-- start of TEXT BLOCK --

Huh?  I thought it's runtime suspended to D3hot even though it should stay
runtime resumed in D0 because it's not wakeup capable in D3hot?


> * The XHCI PCIe device supports wakeup from D3cold so it goes to D3cold.
> * Both consumers are in their deepest state and the USB4 router supports
>   wakeup from D3cold, so it goes into this state.
> 
> The expectation is the USB4 router should have also remained in D0 since
> the PCIe root port for tunneling remained in D0 and a device link exists
> between the two devices.

This paragraph sounds like the problem is the router runtime suspended.
IIUC the router could only runtime suspend because its consumer, the
Root Port, runtime suspended.  By preventing the Root Port from runtime
suspending, you're implicitly preventing it's supplier (the router)
from suspending.


> Link: https://learn.microsoft.com/en-us/windows-hardware/drivers/pci/dsd-for-pcie-root-ports#identifying-pcie-root-ports-supporting-hot-plug-in-d3 [1]
> Link: https://github.com/torvalds/linux/blob/v6.1-rc1/drivers/pci/pcie/portdrv_pci.c#L126 [2]
> Link: https://github.com/torvalds/linux/blob/v6.1-rc1/drivers/thunderbolt/acpi.c#L29 [3]

I think git.kernel.org links are preferred to 3rd party hosting services.

Thanks,

Lukas
  
Mario Limonciello Oct. 27, 2022, 7:56 p.m. UTC | #2
On 10/27/2022 00:24, Lukas Wunner wrote:
> On Wed, Oct 26, 2022 at 04:52:37PM -0500, Mario Limonciello wrote:
>> Firmware typically advertises that ACPI devices that represent PCIe
>> devices can support D3 by a combination of the value returned by
>> _S0W as well as the HotPlugSupportInD3 _DSD [1].

-- end of TEXT BLOCK --
-- start of EXTRACTED RECORDS --

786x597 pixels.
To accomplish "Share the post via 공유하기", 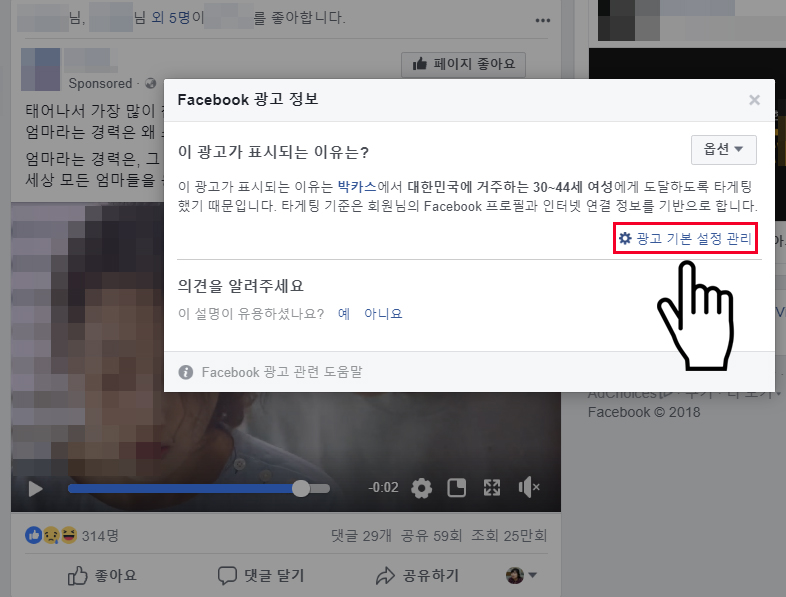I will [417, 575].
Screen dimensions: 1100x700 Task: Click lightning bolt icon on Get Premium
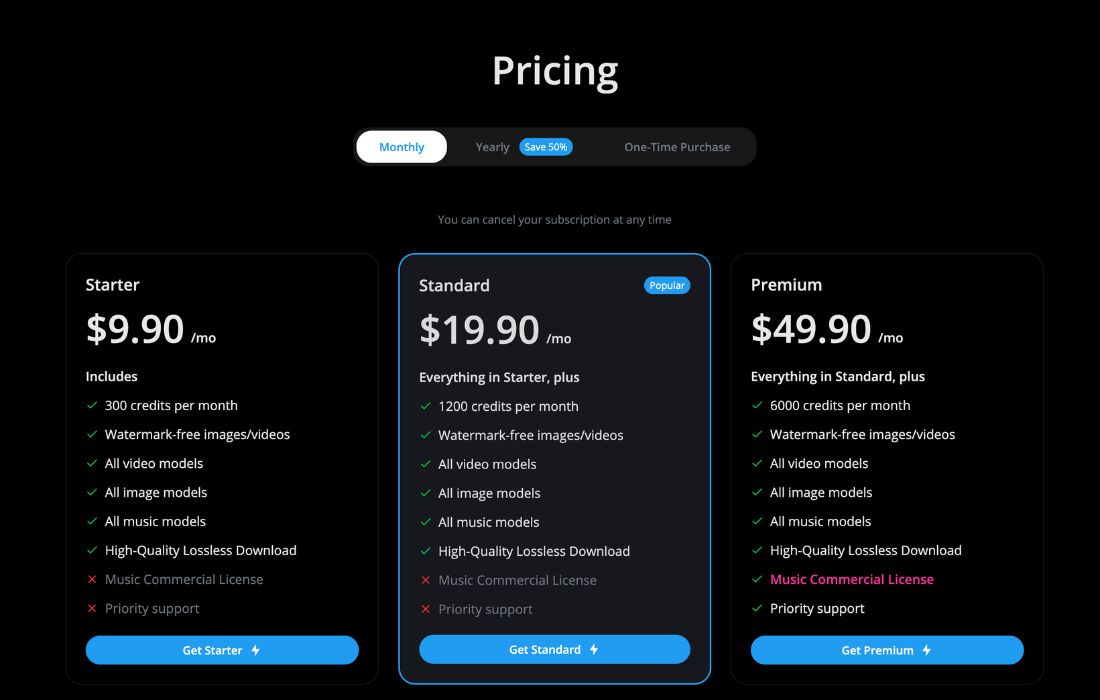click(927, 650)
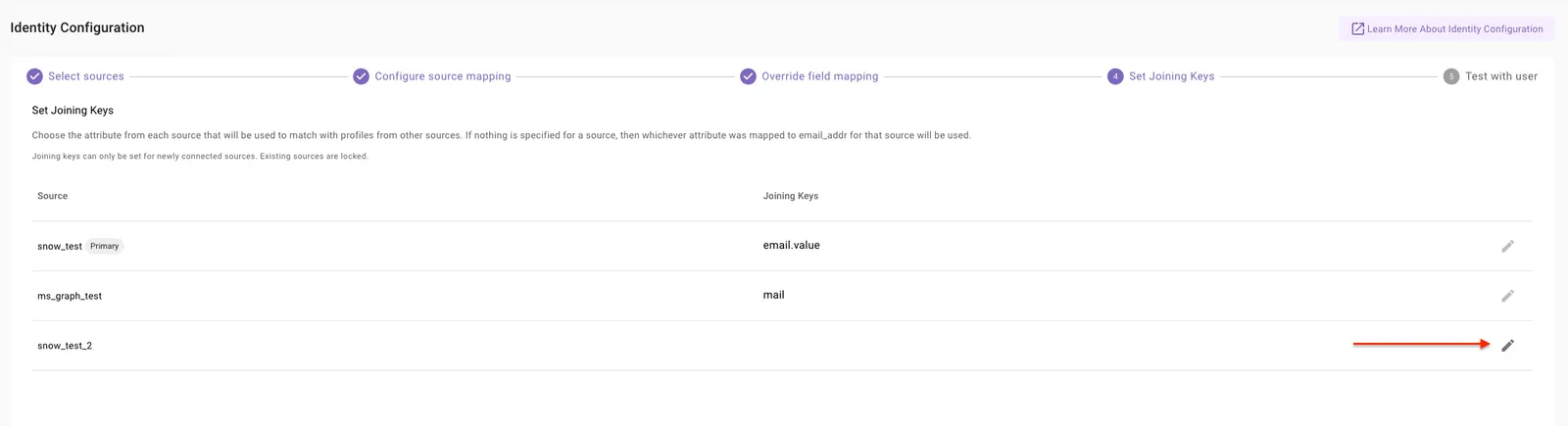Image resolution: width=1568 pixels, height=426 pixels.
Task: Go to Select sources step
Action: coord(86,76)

-- end of EXTRACTED RECORDS --

* AIM A: Below the listing, transcribe the mailing list thread on runtime suspend, everything from "IIUC the router" down to "supplier (the router)".
* AIM B:
Do these statements agree with the mailing list thread on runtime suspend? Answer yes or no for each, and quote the words of the thread that decide it.
(i) The XHCI PCIe device supports wakeup from D3cold.
(ii) The thread says links to third-party hosting services are preferred over git.kernel.org links.
(iii) The Root Port is called the router's supplier.

* CORRECT RESULT A:
IIUC the router could only runtime suspend because its consumer, the
Root Port, runtime suspended.  By preventing the Root Port from runtime
suspending, you're implicitly preventing it's supplier (the router)

* CORRECT RESULT B:
(i) Yes: "The XHCI PCIe device supports wakeup from D3cold so it goes to D3cold."
(ii) No: "I think git.kernel.org links are preferred to 3rd party hosting services."
(iii) No: "IIUC the router could only runtime suspend because its consumer, the Root Port, runtime suspended."